Тогда он решился. Старательно осмотревшись, нет ли кого поблизости, он быстро вспомнил...

- Тема, устрой с Бландовым. Мне это абсолютно необходимо. Гарантирую полную безопасность. Да записочку! Хочешь, я поделюсь... Двадцать процентов.

Артем приподнялся и, не успев даже подумать, что случилось, повинуясь только жару, охватившему голову, мстя за минуту доверия, за прилипчивость унизительной жалости, за каждое слово об общем детстве, за спайку крови, за близость туловищ на этой зеленой скамье, он грузно, расправленной широко ладонью ударил щеку брата. Михаил жалко взвизгнул и бросился прочь. Через минуту, однако, он вернулся. Он не побоялся приблизиться к Артему. Страх, как, впрочем, и все остальные чувства, за исключение одной злобы, исчез.
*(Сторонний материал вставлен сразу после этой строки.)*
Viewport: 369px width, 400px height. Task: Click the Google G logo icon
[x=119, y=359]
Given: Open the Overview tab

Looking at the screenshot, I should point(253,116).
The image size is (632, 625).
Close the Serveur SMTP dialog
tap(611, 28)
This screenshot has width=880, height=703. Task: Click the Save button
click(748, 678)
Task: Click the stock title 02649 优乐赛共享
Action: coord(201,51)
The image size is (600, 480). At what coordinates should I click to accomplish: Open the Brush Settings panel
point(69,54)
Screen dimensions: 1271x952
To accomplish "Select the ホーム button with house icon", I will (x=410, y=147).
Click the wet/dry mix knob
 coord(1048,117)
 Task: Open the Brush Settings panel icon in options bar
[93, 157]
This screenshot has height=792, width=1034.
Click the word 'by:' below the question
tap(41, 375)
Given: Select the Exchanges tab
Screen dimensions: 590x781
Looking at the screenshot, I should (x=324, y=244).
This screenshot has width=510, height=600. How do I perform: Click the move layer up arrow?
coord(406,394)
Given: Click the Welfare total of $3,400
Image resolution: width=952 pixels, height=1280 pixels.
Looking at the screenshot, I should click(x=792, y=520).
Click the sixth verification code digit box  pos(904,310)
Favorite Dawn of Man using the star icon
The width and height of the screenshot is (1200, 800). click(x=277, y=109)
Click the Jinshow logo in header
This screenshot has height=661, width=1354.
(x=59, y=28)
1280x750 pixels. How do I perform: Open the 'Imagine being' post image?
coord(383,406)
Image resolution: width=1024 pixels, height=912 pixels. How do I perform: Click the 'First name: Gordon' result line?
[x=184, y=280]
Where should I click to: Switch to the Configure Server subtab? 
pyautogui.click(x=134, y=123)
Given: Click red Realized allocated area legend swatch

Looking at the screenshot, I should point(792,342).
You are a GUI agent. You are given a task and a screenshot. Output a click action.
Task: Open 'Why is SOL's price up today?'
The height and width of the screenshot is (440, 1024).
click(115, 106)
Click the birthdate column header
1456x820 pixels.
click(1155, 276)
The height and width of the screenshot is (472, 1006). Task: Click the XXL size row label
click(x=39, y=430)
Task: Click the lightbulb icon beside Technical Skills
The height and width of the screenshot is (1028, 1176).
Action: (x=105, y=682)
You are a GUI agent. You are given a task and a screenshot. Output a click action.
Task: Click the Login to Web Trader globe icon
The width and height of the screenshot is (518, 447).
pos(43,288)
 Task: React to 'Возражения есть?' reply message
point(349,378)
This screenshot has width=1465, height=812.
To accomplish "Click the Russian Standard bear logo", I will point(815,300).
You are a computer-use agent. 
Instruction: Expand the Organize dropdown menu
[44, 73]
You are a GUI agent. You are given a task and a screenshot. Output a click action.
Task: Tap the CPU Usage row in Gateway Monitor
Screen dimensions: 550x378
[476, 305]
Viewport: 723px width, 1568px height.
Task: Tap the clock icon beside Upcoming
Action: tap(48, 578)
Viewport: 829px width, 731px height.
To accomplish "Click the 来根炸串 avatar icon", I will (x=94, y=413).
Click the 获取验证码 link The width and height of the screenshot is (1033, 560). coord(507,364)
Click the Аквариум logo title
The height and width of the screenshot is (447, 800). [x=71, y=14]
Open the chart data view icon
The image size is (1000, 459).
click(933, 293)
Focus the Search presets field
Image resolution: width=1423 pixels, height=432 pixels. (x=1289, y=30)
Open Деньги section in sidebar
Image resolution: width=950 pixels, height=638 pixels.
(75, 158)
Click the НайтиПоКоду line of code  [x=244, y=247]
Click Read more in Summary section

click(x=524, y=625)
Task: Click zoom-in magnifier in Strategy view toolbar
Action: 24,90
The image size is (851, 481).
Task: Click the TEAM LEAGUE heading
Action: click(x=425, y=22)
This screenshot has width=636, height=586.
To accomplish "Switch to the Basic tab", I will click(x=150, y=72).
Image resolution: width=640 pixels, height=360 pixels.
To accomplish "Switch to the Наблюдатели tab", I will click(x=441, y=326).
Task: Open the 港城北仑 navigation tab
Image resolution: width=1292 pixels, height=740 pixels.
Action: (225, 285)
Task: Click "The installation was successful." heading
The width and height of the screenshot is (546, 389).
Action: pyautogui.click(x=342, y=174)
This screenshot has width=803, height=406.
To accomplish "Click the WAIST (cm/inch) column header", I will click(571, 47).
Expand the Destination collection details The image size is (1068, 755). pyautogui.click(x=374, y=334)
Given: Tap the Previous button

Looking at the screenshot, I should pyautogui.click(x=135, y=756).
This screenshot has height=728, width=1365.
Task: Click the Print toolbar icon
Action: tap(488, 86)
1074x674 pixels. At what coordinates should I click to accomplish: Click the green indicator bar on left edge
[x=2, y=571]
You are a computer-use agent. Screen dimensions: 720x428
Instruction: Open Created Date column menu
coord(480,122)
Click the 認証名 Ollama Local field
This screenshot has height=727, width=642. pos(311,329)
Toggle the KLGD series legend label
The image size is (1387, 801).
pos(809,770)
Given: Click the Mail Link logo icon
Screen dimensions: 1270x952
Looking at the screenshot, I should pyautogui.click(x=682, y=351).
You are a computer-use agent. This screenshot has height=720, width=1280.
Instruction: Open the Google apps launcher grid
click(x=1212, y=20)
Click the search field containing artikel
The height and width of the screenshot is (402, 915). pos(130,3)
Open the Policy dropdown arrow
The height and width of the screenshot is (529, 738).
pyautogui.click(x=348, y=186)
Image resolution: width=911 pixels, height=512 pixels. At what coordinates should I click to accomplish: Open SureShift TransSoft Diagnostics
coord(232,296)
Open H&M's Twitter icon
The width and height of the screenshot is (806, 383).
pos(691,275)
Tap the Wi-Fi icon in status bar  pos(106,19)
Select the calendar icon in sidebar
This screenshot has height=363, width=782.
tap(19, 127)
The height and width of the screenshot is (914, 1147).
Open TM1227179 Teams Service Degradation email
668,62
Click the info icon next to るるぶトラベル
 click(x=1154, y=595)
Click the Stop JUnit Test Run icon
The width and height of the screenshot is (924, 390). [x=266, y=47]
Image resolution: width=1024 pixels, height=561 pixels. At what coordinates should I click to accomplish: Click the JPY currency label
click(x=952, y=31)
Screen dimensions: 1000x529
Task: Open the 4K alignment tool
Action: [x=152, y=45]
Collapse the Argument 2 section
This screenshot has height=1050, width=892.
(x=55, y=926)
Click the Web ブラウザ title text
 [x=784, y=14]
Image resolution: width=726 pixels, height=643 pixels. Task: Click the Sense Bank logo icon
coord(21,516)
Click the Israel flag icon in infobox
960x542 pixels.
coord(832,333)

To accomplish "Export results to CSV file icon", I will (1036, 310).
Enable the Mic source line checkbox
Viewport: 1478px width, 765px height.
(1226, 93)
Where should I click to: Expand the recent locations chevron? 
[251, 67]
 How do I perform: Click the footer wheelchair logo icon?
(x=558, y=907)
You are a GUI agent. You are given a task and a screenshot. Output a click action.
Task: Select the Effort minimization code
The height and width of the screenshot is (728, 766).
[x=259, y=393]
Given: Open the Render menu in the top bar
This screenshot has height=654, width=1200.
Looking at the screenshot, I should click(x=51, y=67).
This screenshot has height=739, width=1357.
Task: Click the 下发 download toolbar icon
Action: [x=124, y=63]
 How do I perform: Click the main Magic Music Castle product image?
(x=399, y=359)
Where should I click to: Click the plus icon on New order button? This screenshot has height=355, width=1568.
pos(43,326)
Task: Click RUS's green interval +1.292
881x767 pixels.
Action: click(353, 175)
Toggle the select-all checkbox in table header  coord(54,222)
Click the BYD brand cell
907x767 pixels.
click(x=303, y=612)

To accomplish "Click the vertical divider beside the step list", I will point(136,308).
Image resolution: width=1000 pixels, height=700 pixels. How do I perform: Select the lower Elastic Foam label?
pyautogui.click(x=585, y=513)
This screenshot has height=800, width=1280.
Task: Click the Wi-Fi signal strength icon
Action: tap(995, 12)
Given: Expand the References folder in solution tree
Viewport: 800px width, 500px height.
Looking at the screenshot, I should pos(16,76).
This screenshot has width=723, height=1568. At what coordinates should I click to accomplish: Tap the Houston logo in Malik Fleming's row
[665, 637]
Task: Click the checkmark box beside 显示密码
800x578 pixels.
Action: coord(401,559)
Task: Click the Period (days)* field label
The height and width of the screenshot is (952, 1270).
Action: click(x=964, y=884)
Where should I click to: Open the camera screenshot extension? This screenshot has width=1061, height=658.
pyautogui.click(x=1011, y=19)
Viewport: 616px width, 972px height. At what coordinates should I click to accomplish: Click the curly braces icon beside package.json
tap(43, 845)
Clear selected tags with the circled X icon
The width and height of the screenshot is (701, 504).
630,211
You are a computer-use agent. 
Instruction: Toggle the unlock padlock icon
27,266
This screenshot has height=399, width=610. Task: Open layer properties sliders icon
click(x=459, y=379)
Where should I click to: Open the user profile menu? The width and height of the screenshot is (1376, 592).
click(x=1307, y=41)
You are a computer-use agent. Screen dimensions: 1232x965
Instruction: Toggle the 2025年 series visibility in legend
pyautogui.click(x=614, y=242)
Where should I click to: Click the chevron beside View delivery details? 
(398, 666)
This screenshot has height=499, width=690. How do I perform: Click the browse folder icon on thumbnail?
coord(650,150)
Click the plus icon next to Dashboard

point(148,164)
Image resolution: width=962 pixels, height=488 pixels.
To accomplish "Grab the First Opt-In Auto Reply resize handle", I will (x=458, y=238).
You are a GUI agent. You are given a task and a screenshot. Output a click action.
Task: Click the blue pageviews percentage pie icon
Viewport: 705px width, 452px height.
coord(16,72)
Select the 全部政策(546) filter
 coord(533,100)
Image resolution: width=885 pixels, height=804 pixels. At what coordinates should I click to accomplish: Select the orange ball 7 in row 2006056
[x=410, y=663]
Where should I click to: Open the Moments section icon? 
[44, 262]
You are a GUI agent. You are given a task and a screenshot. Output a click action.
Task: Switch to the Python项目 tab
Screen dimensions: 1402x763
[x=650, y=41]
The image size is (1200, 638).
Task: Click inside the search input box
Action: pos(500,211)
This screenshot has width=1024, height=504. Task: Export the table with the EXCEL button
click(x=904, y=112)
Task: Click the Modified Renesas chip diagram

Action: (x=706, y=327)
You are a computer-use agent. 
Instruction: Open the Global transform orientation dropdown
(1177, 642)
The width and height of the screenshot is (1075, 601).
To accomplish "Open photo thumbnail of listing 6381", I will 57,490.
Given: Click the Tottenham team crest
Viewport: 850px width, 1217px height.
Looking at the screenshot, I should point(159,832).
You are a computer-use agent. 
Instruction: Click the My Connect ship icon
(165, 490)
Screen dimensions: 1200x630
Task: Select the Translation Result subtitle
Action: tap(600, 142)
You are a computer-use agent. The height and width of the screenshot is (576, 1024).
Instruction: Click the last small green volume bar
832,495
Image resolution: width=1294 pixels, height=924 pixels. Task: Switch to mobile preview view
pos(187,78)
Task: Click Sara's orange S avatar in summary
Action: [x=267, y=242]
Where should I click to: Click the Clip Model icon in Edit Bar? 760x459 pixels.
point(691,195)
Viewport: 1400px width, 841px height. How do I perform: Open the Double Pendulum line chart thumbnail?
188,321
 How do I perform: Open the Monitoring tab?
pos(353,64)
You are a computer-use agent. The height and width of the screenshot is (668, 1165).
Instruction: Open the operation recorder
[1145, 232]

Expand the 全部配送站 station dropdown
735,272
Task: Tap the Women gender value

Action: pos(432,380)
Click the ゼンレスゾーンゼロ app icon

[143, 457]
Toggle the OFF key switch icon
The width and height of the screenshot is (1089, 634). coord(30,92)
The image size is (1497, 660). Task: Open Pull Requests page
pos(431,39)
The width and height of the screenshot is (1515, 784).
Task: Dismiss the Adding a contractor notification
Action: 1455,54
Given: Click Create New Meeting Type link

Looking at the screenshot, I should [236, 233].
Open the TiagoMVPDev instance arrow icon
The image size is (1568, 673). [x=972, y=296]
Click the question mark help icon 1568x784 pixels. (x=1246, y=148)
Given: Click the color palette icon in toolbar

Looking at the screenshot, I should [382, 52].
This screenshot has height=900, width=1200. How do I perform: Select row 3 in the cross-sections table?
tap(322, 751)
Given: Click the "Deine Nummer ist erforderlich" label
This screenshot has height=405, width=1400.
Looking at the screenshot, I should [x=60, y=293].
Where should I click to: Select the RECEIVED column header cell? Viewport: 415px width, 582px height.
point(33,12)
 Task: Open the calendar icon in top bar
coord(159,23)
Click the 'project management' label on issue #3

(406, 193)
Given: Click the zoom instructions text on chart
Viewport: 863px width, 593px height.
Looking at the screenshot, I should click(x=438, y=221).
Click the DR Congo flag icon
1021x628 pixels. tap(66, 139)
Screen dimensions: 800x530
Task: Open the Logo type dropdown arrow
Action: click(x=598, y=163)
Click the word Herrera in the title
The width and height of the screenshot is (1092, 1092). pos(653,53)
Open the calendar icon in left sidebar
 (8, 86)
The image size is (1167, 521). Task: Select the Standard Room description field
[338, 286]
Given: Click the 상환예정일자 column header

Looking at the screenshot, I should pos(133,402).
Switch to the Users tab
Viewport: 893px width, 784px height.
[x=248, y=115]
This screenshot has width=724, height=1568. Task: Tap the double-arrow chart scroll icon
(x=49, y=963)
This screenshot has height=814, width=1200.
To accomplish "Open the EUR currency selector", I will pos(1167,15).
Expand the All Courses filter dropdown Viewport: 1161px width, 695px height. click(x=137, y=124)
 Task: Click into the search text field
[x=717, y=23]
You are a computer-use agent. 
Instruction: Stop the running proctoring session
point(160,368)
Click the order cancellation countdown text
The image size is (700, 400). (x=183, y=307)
Он готов был умереть, лишь бы сделать больно Артему, тупому, грубому Артему, способному брать только силой: широтой плеч, мощностью государственного аппарата, моралью, милицией. Что все мечтания, вся тоска, вся высокая порывистость Михаила рядом с этим кулаком? В Артеме он ненавидел здоровье, норму, добродетель, партию, государство, все человечество. Он вернулся, чтобы отомстить. Он был гнусен и смешон, прикрывая одной рукой красноту щеки, не то от стыда, не то от боли, а другой, ее указательным пальцем, как бы просверливая Артема. Он не кинулся на сгорбленный, тяжело дышащий от гнева и обиды массив. Он нашел иное, более действенное средство. Обратив в лживое хихиканье готовые выскочить из горла спазмы плача, он прокричал:

- А ты знаешь, я недавно твою Ольгу... Брюхо это я наработал!..

Сказав, он не убежал. Он стоял рядом, ожидая финала - решительного движения руки, которое завершит скуку, боль, злобу, столько-то лет хоть и живописной, но не стоящей сожаления жизни. Если бы Артем кинулся на него, он бы не защищался. Бросив эти слова, он знал, на что идет. Он и не пытался бы руками дополнить действие языка. Ужалив, он охотно отдавал свою жизнь. Он только длил это, как ему казалось, последнее наслаждение все тем же визгливым, отвратительным хихиканьем.

Но Артем не бросился на него, не ударил. Нет, молча глядя на ровную серость песка, он повернулся и пошел прочь. Гнев, спав, родил слабость, апатию, разреженность сердечных ударов и мыслей. Появились тошнота, гадливость. Что это?.. Откуда?.. Как мог он, Артем, залезть в такую мразь? Он жил, работал, боролся. Кажется, он не делал никому ничего дурного. А его исподтишка покрыли зарослью пошлости и подлости, интрижек, обманов, подвохов. Ольга... Разве он насильно взял ее? Разве он мешал ей уйти к другому, хотя бык этому?.. Почему же она лгала? Так вот что значили ее просьбы за Михаила! В сознании Артема голое плечо умывающейся Ольги сливалось теперь с графическим начертанием "20%". Он ежился от обиды и горя, как бы вбирая частицы тела в скорлупу одежды, дальше от света и от людей. Он шел не останавливаясь, шел по набережной, не понимая маршрута, одинокий, пуще всего боясь остановки, подгоняемый словами, ассоциациями, сумбурностью мыслей. Что будете ребенком? От такого!.. Следовало бы устранить. И все-таки жалко. Почему она солгала? Ей, наверное, страшно с Мишкой. С ним ведь всякому страшно. Как он хихикал! Страшно и одной. С Артемом легче, уютнее. Бедная женщина! Слабость. Привычка жить только сердцем. Неумение мыслить. Одиночество, самое горькое, стеклянное, без товарищей, без партии, без теплоты и бодрости, которая дается "целью жизни". Ее дни - вот как это бегание по набережной. Куда?.. Зачем?..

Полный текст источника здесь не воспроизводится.